I agree. I think that we should start a movement. I work in a hospital and I knew going into my profession that I would have to work weekends and holidays, but there are plenty of jobs where it is not necessary to be open on weekends. The employees that have to work at those jobs truly miss out on a quality of life. We all complain about the rat race; this would be one way to show our true protest. Thank you for stating something that should be obvious to all Catholics.
Re: “Keeping the Lord’s day” (Faith, June 15) and “My new protest” (Guest Column, June 15).
Msgr. Pope wrote about working on Sunday. In addition, J.D. Mullane wrote about how he came to realize that he should stop work that is really unnecessary on Sundays. It took about 25 adult years for it to dawn on me that walking around in the stores at the local mall and occasionally buying something on Sunday — all of which I very much enjoyed — was promoting work on the part of others on Sunday. Both Msgr. Pope and J.D. Mullane point out that charity necessitates certain kinds of work on Sunday (police, fireman, medical emergency).
I still wonder about restaurants (on Sundays, in particular, people enjoy a relaxed meal out) and entertainment (a good movie, a professional baseball game — even just the TV) all of which require Sunday workers. Seems to me these are also on the “acceptable list.”

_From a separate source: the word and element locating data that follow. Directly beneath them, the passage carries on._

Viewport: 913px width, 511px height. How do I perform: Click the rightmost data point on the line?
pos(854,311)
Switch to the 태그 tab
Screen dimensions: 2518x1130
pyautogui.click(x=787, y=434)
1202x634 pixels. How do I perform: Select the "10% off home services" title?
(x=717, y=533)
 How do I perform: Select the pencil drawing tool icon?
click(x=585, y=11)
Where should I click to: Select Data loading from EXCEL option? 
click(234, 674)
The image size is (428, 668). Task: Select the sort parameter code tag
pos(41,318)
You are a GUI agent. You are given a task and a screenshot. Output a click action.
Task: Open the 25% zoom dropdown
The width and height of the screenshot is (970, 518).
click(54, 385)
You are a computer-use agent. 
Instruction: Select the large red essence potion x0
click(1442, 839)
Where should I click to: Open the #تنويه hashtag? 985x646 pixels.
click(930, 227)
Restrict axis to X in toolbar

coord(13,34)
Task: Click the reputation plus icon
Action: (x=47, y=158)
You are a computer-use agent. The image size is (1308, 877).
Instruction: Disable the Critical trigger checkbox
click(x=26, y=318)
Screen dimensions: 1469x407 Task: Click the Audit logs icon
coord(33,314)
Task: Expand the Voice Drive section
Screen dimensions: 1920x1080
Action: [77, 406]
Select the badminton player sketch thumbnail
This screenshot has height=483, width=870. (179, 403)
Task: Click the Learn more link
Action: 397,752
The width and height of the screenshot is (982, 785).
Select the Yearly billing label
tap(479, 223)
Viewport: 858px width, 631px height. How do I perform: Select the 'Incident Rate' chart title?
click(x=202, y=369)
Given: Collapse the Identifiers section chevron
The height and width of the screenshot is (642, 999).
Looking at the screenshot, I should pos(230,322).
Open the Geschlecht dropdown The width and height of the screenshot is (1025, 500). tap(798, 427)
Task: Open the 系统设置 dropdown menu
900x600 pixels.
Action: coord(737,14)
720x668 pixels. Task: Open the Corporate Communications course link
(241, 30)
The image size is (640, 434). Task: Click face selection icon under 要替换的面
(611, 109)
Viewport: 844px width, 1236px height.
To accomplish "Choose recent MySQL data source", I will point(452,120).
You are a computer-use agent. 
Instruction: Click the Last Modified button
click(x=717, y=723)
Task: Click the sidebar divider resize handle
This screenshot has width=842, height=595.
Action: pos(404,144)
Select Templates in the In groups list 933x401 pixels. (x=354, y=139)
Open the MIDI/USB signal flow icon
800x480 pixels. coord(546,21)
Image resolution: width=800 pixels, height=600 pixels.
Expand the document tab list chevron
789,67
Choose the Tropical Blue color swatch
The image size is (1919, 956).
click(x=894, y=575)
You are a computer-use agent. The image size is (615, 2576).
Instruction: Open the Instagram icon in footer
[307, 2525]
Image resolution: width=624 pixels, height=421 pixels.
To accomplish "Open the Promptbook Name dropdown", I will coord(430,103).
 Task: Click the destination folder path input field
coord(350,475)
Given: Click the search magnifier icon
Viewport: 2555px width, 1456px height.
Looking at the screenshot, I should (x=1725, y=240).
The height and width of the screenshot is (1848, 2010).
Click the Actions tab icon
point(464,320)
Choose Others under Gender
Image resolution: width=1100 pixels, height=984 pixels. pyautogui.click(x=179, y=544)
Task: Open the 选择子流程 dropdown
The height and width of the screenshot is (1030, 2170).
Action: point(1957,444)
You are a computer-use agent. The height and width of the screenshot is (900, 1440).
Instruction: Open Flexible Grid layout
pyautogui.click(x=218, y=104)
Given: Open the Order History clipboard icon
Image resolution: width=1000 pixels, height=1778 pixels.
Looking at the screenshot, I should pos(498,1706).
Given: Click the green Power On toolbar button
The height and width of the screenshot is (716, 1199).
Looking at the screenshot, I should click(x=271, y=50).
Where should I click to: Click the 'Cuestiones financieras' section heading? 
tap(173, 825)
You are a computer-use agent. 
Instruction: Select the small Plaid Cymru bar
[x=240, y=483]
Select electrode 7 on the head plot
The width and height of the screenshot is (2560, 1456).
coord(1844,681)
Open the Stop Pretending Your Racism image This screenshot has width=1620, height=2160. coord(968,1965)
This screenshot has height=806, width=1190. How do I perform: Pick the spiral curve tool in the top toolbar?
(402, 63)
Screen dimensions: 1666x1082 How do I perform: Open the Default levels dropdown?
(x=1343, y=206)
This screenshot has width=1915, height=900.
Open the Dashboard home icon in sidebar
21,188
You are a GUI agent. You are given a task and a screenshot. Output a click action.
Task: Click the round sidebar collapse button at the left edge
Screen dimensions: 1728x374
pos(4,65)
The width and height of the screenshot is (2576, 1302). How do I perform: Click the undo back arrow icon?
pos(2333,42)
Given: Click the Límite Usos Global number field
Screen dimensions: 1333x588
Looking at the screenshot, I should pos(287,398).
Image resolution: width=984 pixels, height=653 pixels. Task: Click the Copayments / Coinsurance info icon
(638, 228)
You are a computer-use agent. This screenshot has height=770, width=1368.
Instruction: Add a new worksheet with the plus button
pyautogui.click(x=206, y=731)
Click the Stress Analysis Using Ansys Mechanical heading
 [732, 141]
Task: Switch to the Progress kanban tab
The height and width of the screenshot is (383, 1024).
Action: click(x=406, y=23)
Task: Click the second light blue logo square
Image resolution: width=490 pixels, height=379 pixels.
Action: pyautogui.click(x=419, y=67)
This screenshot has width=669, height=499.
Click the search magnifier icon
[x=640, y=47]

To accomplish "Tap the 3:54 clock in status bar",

— Theresa Haines, St. Petersburg, Florida
Re: “St. Anthony’s Chapel — where Scripture is alive” (Openers, June 8).
I was very interested in your visit to St. Anthony’s Chapel in Pittsburgh. Unfortunately, I have not yet had the privilege of visiting there, but it will be on my list of pilgrimages when I next visit Pennsylvania.
However, there is another shrine in Maria Stein, Ohio (northeast of Dayton) that was established in 1875. The present chapel was built in 1880-1892.
The Maria Stein Shrine of the Holy Relics has a collection of more than 1,000 documented relics of the saints. Admittedly, not as extensive as St. Anthony’s Chapel, but it is a very interesting place to visit.
— Bill Jagenow, North Port, Florida
Re: “Expressing gratitude” (Catholic Journal, June 1).
I am writing to pass along my good wishes to Bob Lockwood. I am excited when I know it is a week for his column. Nothing against other columnists, but I think he is special and I relate very well to most everything he writes about. He has been in my thoughts and prayers. I hope he will be feeling good and back to writing his column again soon. I think Bob just has a unique gift of getting right to the core on whatever issue he is discussing.
— Ken Mark, via email
Re: “Recent botched executions are cause for alarm” (News Analysis, June 15).
Even though I’m a Catholic, I’ll be open and honest: I’m in favor of the death penalty.
I believe victims should get proper justice. This shouldn’t always mean capital offenders get free food and housing (three hots and a cot) for their life. Not to mention the fact that my tax dollar pays the tab.
Having admitted to that, there are more ways than lethal injection for justice.
— Joe Negrich, Toledo, Ohio
Re: “Immigration reform” (In Brief, June 22).
I read that Archbishop Kurtz is calling for immigration reform. I beg all the bishops not to get on board with that nonsense. The only reform this country needs is to enforce the laws already on the books. The United States is a sovereign nation, and we have a right to control our borders, just like every other nation. Immigration is not a humanitarian or a Christian issue. It is a political issue.